##### Provided material

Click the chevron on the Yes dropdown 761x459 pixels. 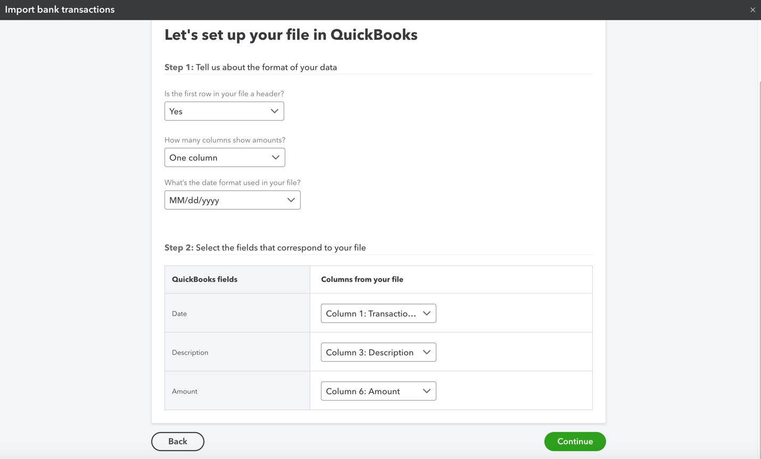click(x=275, y=111)
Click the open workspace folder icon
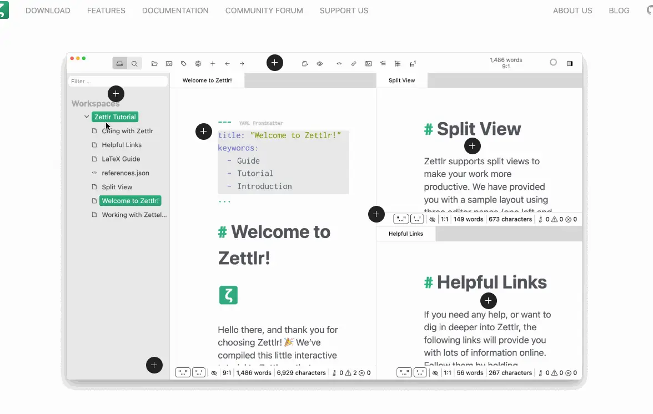The height and width of the screenshot is (414, 653). click(x=154, y=63)
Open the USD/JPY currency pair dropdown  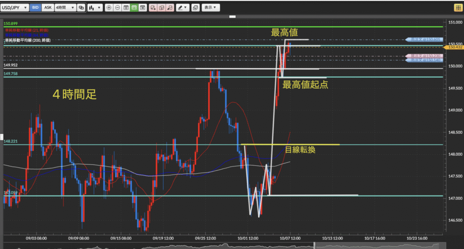tap(15, 8)
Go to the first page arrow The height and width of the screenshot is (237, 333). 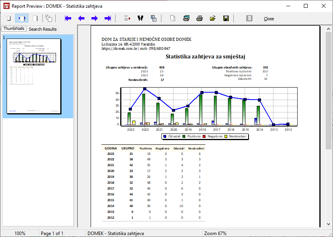pyautogui.click(x=68, y=18)
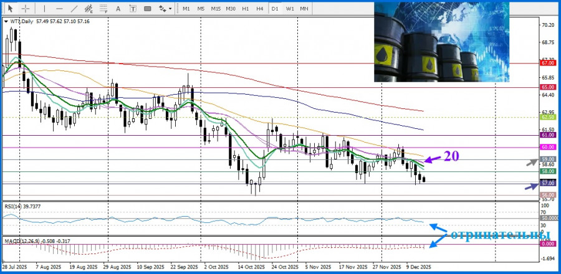Toggle the M15 timeframe button
This screenshot has width=561, height=274.
[216, 8]
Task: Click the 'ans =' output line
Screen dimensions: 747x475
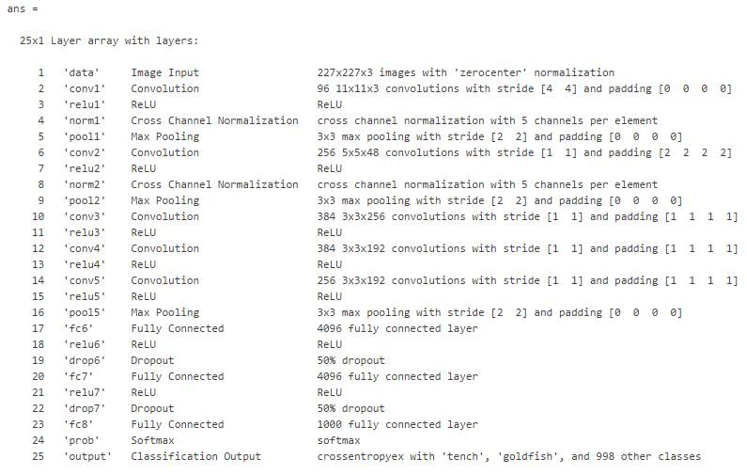Action: [x=22, y=8]
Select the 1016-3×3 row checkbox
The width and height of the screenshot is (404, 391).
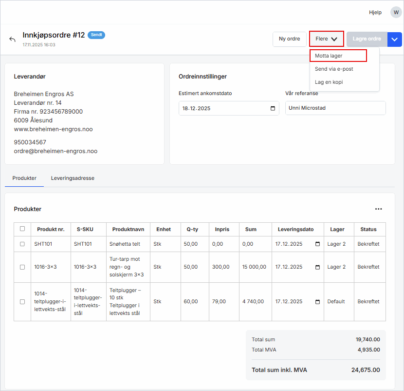click(x=22, y=267)
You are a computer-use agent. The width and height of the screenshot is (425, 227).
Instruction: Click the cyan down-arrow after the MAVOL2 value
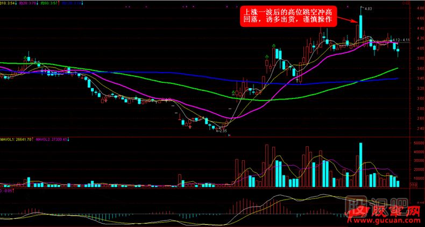point(68,139)
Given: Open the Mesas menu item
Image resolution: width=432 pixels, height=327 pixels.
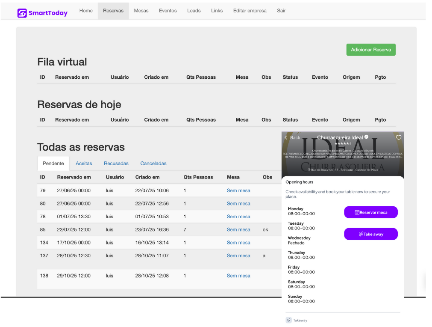Looking at the screenshot, I should 141,11.
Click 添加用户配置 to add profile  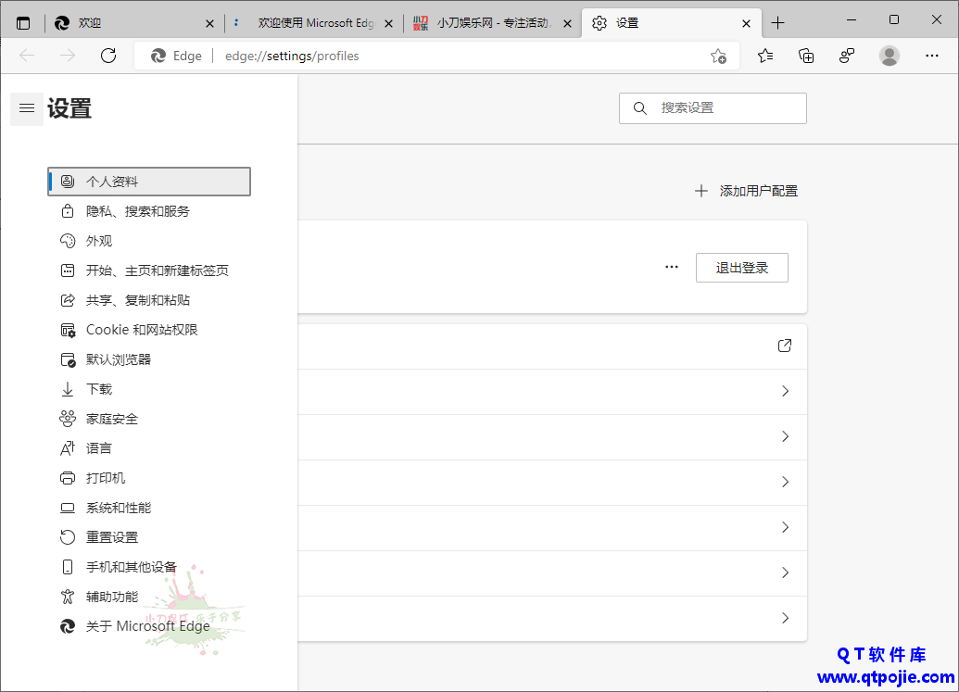[x=747, y=191]
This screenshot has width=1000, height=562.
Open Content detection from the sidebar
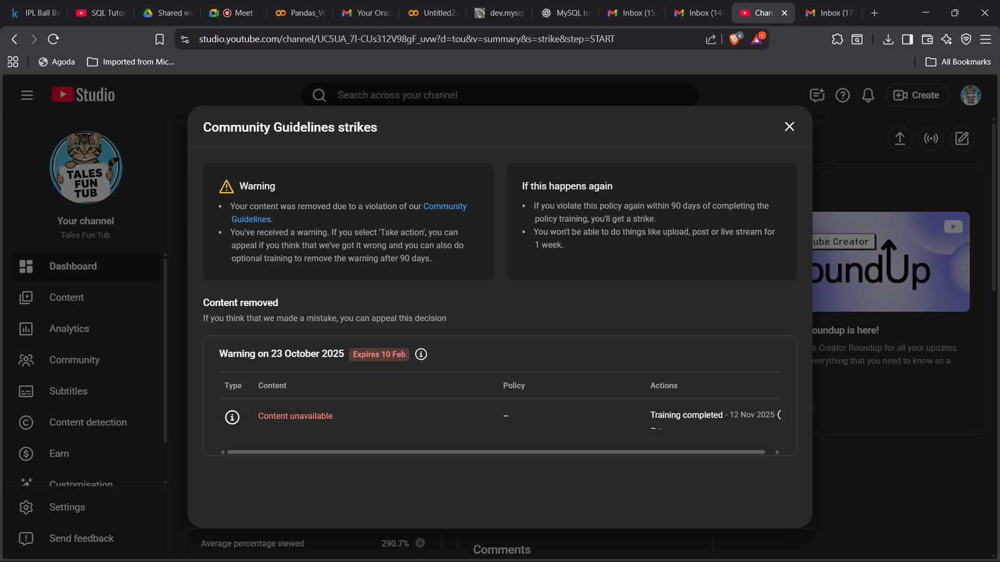88,422
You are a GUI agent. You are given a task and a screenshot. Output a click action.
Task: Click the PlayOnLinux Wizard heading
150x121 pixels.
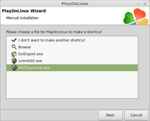[x=24, y=11]
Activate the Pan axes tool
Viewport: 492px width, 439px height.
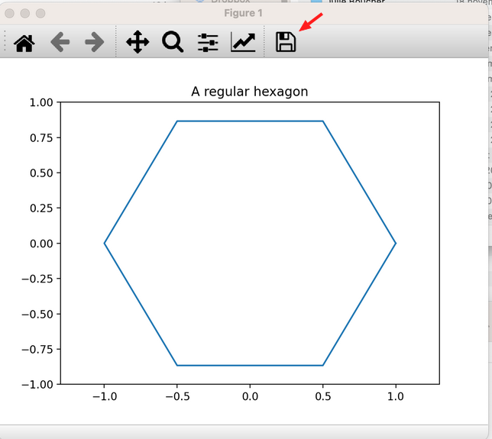(138, 43)
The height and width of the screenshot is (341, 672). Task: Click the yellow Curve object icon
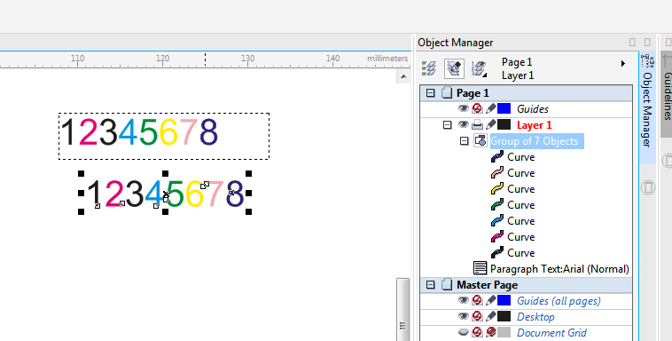click(x=497, y=188)
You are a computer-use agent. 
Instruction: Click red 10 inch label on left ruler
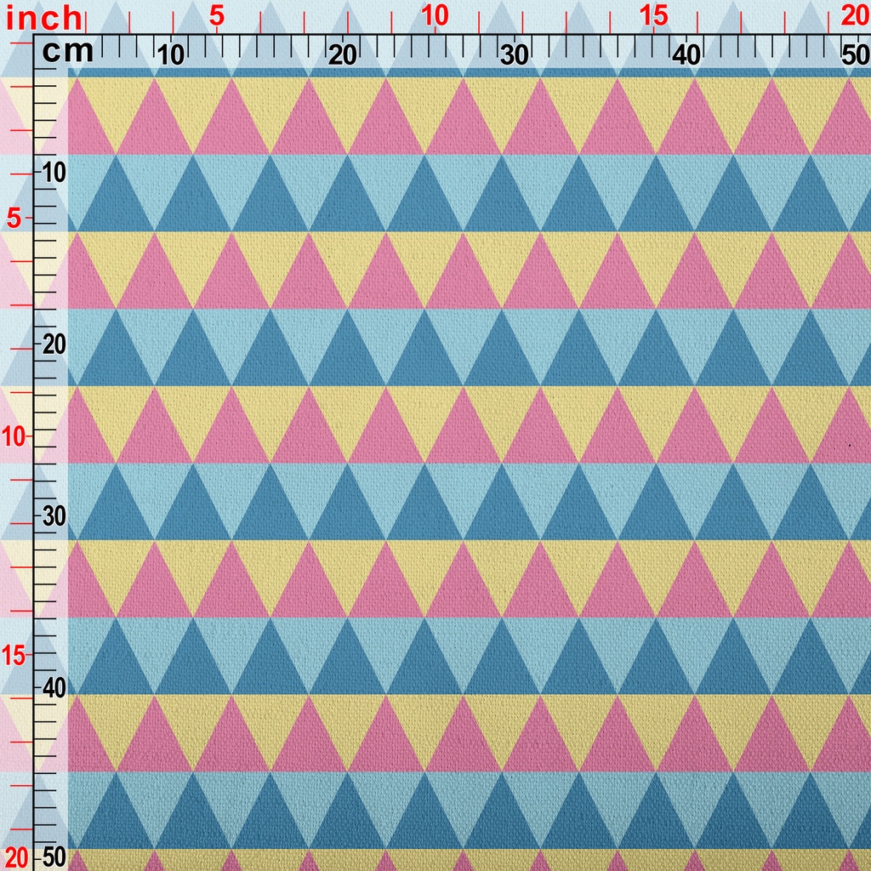[x=16, y=436]
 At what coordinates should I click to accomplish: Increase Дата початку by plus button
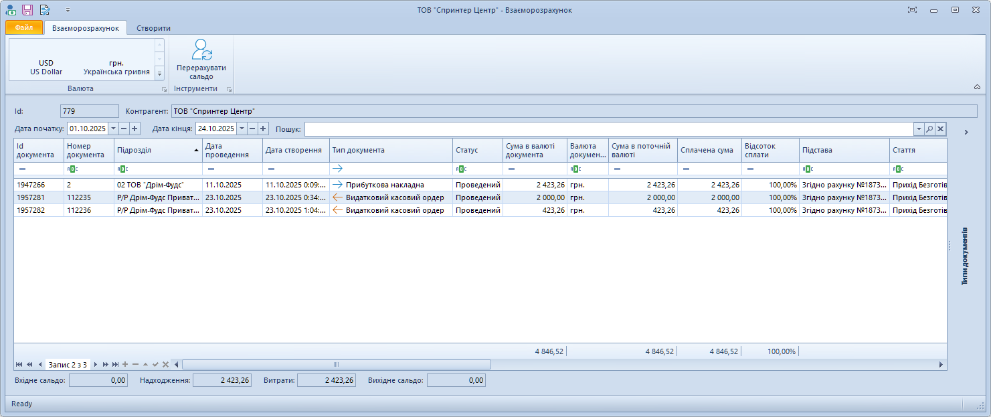pyautogui.click(x=134, y=129)
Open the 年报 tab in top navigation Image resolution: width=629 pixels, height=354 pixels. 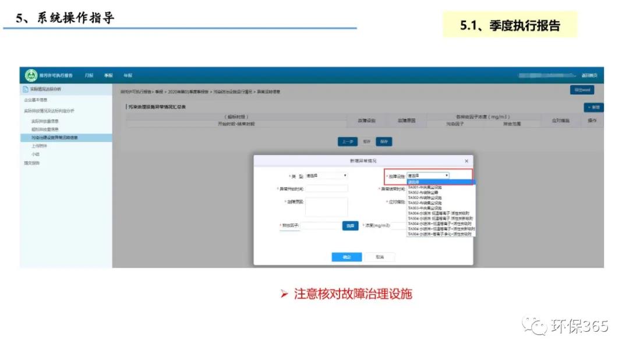(128, 76)
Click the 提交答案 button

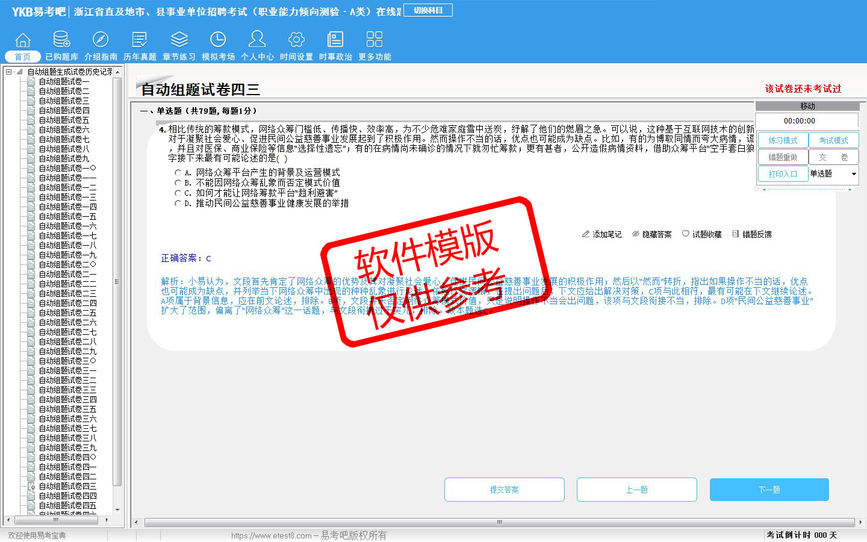coord(505,490)
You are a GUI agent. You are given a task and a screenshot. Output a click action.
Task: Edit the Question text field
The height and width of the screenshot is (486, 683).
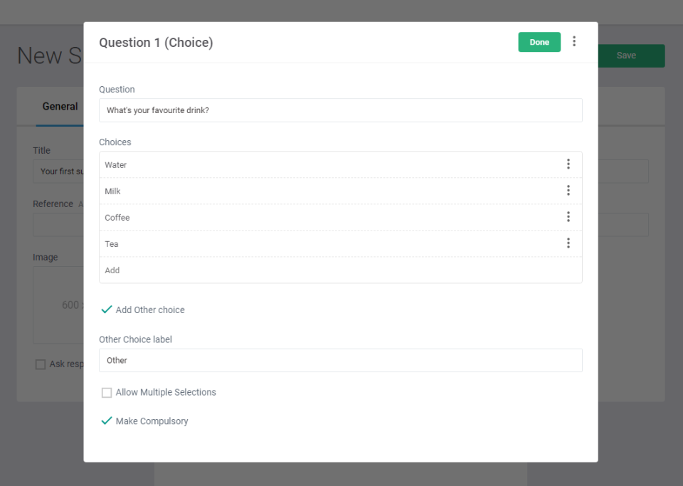340,110
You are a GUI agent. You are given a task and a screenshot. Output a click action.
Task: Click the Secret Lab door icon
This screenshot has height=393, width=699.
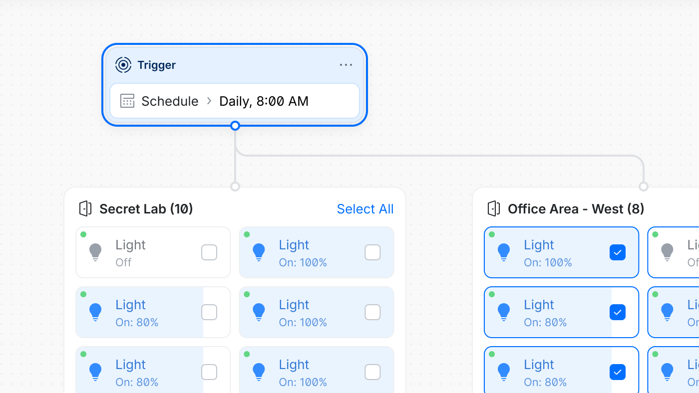85,208
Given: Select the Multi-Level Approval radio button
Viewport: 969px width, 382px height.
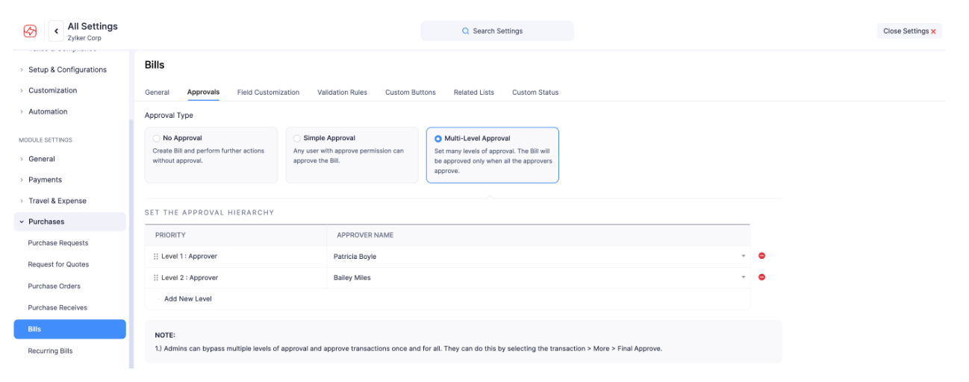Looking at the screenshot, I should coord(438,138).
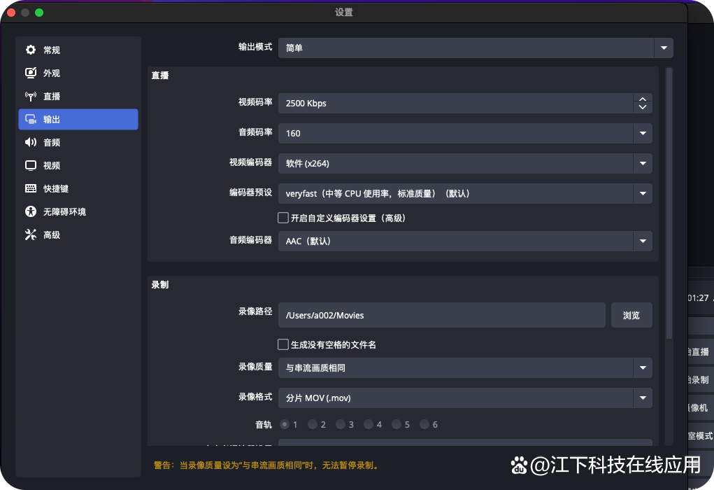Image resolution: width=714 pixels, height=490 pixels.
Task: Select the wrench icon for 高级
Action: point(31,235)
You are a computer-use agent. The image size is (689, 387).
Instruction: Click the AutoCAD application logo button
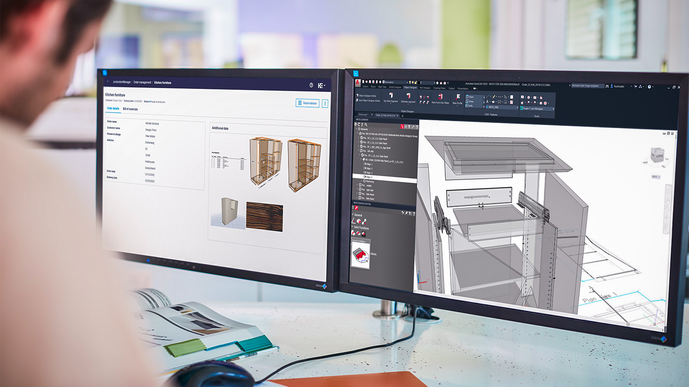357,82
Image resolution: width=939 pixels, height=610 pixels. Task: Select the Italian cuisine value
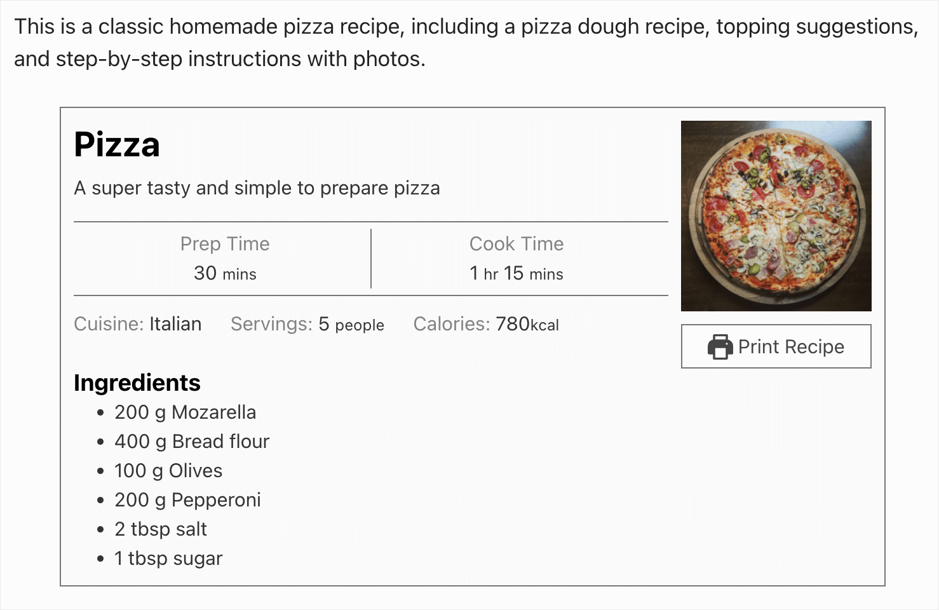coord(175,324)
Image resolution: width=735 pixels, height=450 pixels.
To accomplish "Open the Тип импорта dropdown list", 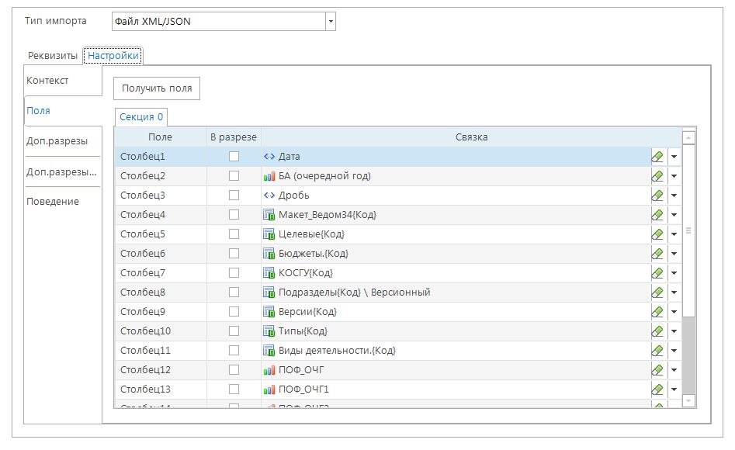I will 331,22.
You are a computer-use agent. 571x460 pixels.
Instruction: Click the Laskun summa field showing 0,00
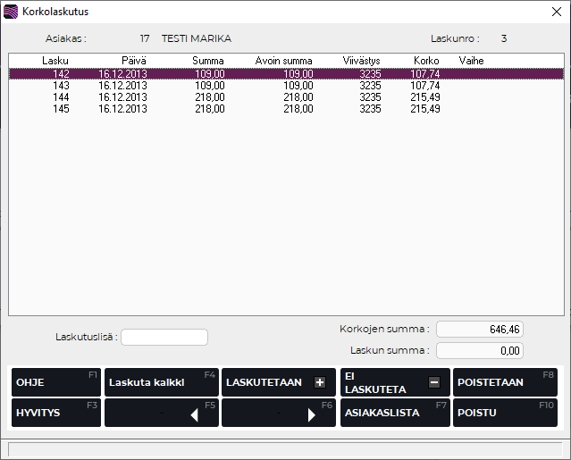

##########

-- Exercise description --
The required answer is each line of the entries containing the string "agent".

-- Solution to this task --
You are a computer-use agent. The width and height of the screenshot is (425, 227).
You are a GUI agent. You are given a task and a screenshot. Output a click action.
You are a computer-use agent. 
You are a GUI agent. You are given a task and a screenshot. Output a click action.
You are a GUI agent. You are given a task and a screenshot. Output a click action.
You are a computer-use agent. The image size is (689, 387).
You are a computer-use agent. 571x460 pixels.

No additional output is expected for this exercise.